- Theatrical release poster
- Directed by: F. Gary Gray
- Screenplay by: Takashi Bufford; Kate Lanier;
- Story by: Takashi Bufford
- Produced by: Oren Koules; Dale Pollock;
- Starring: Jada Pinkett; Queen Latifah; Vivica A. Fox; John C. McGinley; Kimberly Elise; Blair Underwood;
- Cinematography: Marc Reshovsky
- Edited by: John Carter
- Music by: Christopher Young
- Production company: Peak Films
- Distributed by: New Line Cinema
- Release dates: November 4, 1996 (Mann's Chinese Theatre); November 6, 1996 (United States);
- Running time: 123 minutes
- Country: United States
- Language: English
- Budget: $9 million
- Box office: $41.5 million

= Set It Off (film) =

1996 film directed by F. Gary Gray

Set It Off is a 1996 American crime action film directed by F. Gary Gray and written by Kate Lanier and Takashi Bufford. The film stars Jada Pinkett, Queen Latifah, Vivica A. Fox, and Kimberly Elise (in her film acting debut). It follows four close friends in Los Angeles, California, who plan to execute a bank robbery—each doing so for different reasons—to achieve better for themselves and their families.
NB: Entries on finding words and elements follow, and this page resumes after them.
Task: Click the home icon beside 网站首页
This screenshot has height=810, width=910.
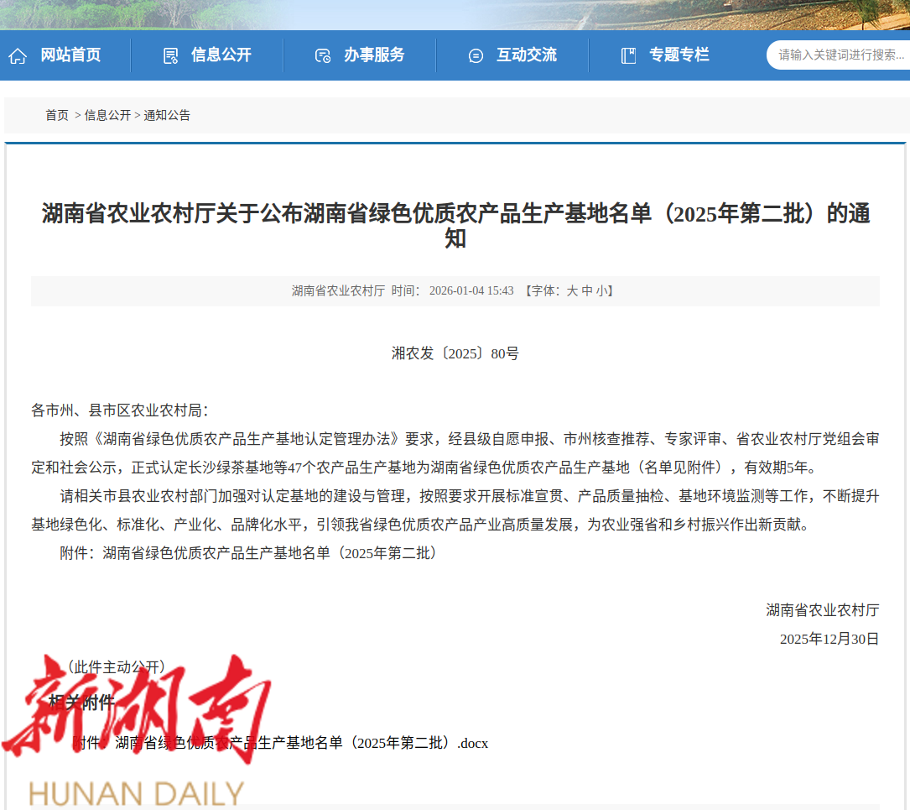Action: 18,56
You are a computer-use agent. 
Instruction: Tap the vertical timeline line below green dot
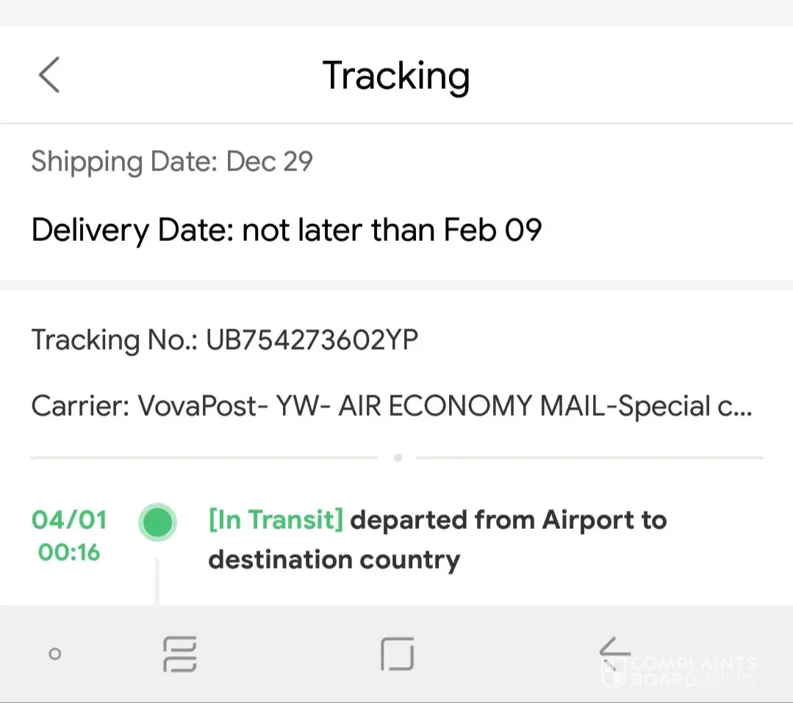(x=157, y=580)
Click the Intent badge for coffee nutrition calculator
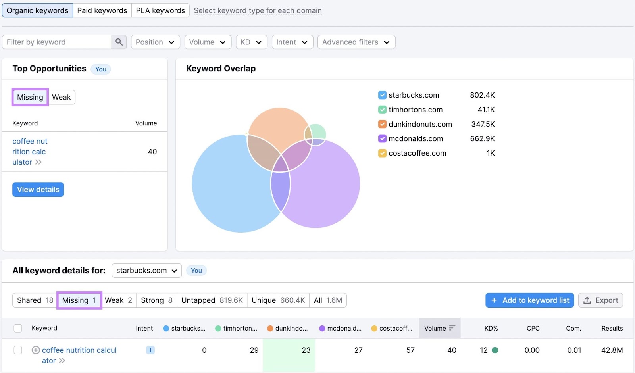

The film was a box office success, grossing over $41 million against a budget of $9 million. The film earned positive reviews from critics, who praised the characters, music and performances of the cast (particularly that of Pinkett and Latifah), as well as the chemistry of the four leading actresses. The soundtrack was a commercial success, peaking at number four on the Billboard 200 and number three on the Top R&B/Hip-Hop Albums. Additionally, the singles "Set It Off", "Don't Let Go (Love)", "Days of Our Livez", "Angel", "Come On", "Let It Go" and "Missing You" each charted.

== Plot ==
Los Angeles bank teller Francesca "Frankie" Sutton witnesses a robbery in the bank where she works. As a result, four people are killed, and Frankie is fired due to her recognizing one of the robbers from her Southern California neighborhood. During the investigation Detective Strode falsely implicates her as an inside accomplice. Frankie is forced to take a menial job at Luther's Janitorial Services with her three best friends, Lida "Stony" Newsom, Cleopatra "Cleo" Sims, and Tisean "T.T." Williams. The owner, Luther, treats them with disrespect and pays them paltry wages.
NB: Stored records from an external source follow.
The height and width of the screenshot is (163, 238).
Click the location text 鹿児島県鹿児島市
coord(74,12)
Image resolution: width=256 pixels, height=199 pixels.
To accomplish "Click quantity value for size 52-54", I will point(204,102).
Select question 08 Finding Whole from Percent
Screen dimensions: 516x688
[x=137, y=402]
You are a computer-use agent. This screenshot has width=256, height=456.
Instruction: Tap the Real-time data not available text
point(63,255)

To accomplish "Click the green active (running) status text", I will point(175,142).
Stony's brother, Stevie, has been accepted into UCLA. Wanting to pay for his tuition, Stony begs her boss, used car salesman Nate, for an advance. Nate agrees to the advance on one condition: that Stony have sex with him, to which she reluctantly agrees. Stevie then admits to a livid Stony that he lied about getting into UCLA.

Tired of being mistreated, Frankie plans to commit a bank robbery with her friends. Cleo agrees, but Stony and T.T. are reluctant. Stevie is then gunned down by the police after being mistakenly identified as one of the robbers. Meanwhile, T.T.'s son is taken away from her by Child Protective Services, after he is accidentally poisoned at her workplace (T.T. had brought him with her, because she couldn't afford a babysitter). In view of all this, T.T. and Stony agree to join the robbery.

While casing a bank with T.T., Stony hits it off with Keith Weston who is the bank's manager. He and Stony begin dating. The four women embark on a series of successful bank robberies due to Frankie's inside knowledge of bank protocol with money and security. An investigation by the LAPD ensues. Detective Strode suspects that Cleo (because of her prior convictions), Frankie (because of her inadvertent connection to the earlier robbery and subsequent firing) and Stony (because of her brother's death) are involved. Yet he is unable to bring any of them in, since Frankie's careful planning has left him without sufficient evidence.

Concerned with the safety of their money, the four women stash the loot in an air vent at one of their work sites. When Cleo, Frankie, and T.T. arrive to work and discover they have a new boss, they realize that Luther has discovered the loot and fled with it.

Stony attends a banking event with Keith, and they end the night with sex. With the help of Blacc Sam, an arms dealer, the other three women track Luther to a motel, and find him sleeping with a prostitute. When the threesome demand that he return their stolen money, Luther instead threatens them with a gun; T.T. shoots him dead. Cleo steals the prostitute's driver's license as insurance and flees the hotel room with T.T. and Frankie. Cleo is brought in by Detective Strode for questioning about Luther's murder, but she intimidates the prostitute into not identifying her. When Stony discovers what has happened, she becomes disillusioned with her three partners. The foursome agree to skip town after pulling one more heist.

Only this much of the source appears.